EXERCISE DESCRIPTION:
Retype the items below word for word, beginning with the first one and ending with the line that contains "I will point(777,449).".
───── EXERCISE MATERIALS ─────
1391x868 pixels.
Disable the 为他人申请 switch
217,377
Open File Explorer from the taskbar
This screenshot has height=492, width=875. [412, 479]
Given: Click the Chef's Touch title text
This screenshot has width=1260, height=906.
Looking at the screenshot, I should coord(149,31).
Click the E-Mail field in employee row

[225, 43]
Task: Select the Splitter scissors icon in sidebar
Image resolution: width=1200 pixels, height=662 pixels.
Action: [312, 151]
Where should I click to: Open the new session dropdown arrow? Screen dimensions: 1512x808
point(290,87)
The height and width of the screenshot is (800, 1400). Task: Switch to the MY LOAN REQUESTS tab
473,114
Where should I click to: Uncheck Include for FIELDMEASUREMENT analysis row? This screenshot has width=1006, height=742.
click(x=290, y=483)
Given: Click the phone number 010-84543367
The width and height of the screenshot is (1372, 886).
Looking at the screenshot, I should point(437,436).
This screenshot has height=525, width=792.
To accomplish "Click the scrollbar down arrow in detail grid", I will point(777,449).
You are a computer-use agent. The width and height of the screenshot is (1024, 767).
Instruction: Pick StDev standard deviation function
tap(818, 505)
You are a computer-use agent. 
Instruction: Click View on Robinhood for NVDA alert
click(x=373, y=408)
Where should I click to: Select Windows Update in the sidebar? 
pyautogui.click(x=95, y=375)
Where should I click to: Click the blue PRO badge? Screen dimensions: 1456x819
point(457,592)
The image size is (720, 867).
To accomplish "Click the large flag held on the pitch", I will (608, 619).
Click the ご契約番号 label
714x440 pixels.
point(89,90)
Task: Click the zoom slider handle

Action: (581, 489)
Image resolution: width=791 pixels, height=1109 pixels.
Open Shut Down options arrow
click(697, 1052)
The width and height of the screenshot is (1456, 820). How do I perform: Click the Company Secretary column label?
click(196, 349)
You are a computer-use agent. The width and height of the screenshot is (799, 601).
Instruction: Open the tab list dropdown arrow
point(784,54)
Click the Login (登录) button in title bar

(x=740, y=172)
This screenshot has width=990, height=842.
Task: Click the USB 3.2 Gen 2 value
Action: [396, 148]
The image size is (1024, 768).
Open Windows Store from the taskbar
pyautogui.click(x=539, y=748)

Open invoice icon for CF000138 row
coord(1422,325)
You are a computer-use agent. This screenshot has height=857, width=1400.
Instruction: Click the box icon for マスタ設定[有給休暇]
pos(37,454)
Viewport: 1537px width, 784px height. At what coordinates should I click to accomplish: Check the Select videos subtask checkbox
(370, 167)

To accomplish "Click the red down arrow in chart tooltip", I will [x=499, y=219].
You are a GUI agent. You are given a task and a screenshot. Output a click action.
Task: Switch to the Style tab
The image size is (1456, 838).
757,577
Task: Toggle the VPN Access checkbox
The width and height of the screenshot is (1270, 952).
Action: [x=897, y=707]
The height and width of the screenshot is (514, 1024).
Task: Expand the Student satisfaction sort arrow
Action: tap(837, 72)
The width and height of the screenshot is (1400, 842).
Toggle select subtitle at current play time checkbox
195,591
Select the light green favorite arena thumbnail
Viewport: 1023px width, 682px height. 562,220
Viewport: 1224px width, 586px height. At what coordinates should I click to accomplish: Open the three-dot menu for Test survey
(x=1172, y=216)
─────
ANSWER BELOW:
1391x868 pixels.
Disable the 为他人申请 switch
217,377
Open File Explorer from the taskbar
This screenshot has height=492, width=875. [412, 479]
Given: Click the Chef's Touch title text
This screenshot has width=1260, height=906.
Looking at the screenshot, I should coord(149,31).
Click the E-Mail field in employee row

[225, 43]
Task: Select the Splitter scissors icon in sidebar
Image resolution: width=1200 pixels, height=662 pixels.
Action: [312, 151]
Where should I click to: Open the new session dropdown arrow? Screen dimensions: 1512x808
point(290,87)
The height and width of the screenshot is (800, 1400). Task: Switch to the MY LOAN REQUESTS tab
473,114
Where should I click to: Uncheck Include for FIELDMEASUREMENT analysis row? This screenshot has width=1006, height=742.
click(x=290, y=483)
Given: Click the phone number 010-84543367
The width and height of the screenshot is (1372, 886).
Looking at the screenshot, I should point(437,436).
This screenshot has height=525, width=792.
To accomplish "Click the scrollbar down arrow in detail grid", I will point(777,449).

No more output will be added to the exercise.